When Iris woke up in the morning, Pattie was already dressed and had her makeup on, and had been to Starbucks. She handed Iris a cup of coffee, which she took gratefully and sipped it. It was still steaming hot. It was nice to wake up feeling like she had a friend. Pattie said she had gotten up at five to FaceTime with her son before he went to school in Biloxi.

“He sees more of me on FaceTime than he does in real life. I go home between tours, but it’s so little time. I keep telling him I’ll come home to stay one of these days, but I don’t know if I ever will. I make more doing this than I would working at 7-Eleven, making Slurpees. You gotta do what you gotta do, especially when you have a kid. I used to think I’d be a big star one day, now I’d be glad with a job at a nightclub in Vegas, but you’ve got to know someone to get those jobs.”

“I know, I’ve tried. They put you on a waiting list, and you never hear from them again. I think it would work better if you had an agent, but I don’t,” Iris said simply, drinking her coffee. “I don’t want to tour forever,” she admitted.

“Neither do I, but braces for my kid, piano lessons, doctors’ bills for my mom, new brakes for her car…and I sign up for another round of tours. Real life is a bitch, but at least I have my son. I have no regrets about that, even if his dad was an asshole. My Jimmy is the sweetest kid.” She had shown Iris pictures of him on her phone the day before, in the first hour they met. He was a beautiful little boy.

“I don’t have that excuse for being here,” Iris said, “but I couldn’t get any other job singing and it’s all I want to do. I’m not ready to give up.”

“You’re right. At your age, I didn’t want to either. Now with a kid, I’m torn. Sometimes I think I should quit and go home. I’ve got another three years in my contract, we’ll see where things are then. If I got a steady job in Vegas, I could bring Jimmy and my mom out to live there, but I haven’t found a regular job in Vegas yet. I don’t know if I ever will.”

“What about Nashville?” Iris asked her.

“It’s a thought. I don’t know if I want to live that close to my ex.”

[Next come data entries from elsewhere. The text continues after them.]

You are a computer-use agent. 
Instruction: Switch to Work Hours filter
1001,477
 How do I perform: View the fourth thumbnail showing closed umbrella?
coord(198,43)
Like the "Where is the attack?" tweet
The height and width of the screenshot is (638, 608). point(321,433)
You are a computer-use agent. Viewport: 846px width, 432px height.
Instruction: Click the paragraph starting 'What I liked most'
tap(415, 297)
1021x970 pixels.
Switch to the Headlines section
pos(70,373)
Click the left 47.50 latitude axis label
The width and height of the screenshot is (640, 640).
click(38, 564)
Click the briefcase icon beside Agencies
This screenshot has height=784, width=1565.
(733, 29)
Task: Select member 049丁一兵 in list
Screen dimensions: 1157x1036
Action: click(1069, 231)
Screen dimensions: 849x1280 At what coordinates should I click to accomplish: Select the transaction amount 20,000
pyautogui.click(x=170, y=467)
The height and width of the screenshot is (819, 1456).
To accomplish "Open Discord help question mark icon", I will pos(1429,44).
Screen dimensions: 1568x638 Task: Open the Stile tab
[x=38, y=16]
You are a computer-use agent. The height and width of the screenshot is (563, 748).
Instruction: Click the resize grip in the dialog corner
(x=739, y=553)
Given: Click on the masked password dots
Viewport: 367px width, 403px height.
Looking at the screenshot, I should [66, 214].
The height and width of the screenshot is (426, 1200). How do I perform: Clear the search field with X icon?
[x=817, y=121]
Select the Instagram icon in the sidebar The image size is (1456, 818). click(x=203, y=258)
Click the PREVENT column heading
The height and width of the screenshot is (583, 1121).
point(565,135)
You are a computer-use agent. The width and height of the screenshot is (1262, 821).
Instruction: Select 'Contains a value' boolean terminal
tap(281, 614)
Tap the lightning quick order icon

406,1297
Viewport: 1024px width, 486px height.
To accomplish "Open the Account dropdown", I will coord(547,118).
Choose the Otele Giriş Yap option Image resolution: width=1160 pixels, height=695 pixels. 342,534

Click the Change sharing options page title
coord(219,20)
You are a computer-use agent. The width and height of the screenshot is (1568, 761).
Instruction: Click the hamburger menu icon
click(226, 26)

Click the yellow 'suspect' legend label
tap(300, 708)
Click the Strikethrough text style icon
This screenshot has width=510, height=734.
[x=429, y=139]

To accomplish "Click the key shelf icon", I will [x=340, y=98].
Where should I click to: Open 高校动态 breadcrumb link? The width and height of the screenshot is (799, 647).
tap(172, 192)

They left for the concert venue to set up and rehearse at eleven-thirty, with their clothes for the performance, since they wouldn’t have time to come back, and they’d been told they’d have a dressing room. The hotel had been clean and decent, with no frills, but the sheets were clean and there were no rats or cockroaches, which they had both experienced before on tour. When they got to the concert hall, while the boys unloaded the equipment from the van, Pattie and Iris went to check out the dressing rooms. They were tiny, but big enough to change in. Sometimes they weren’t.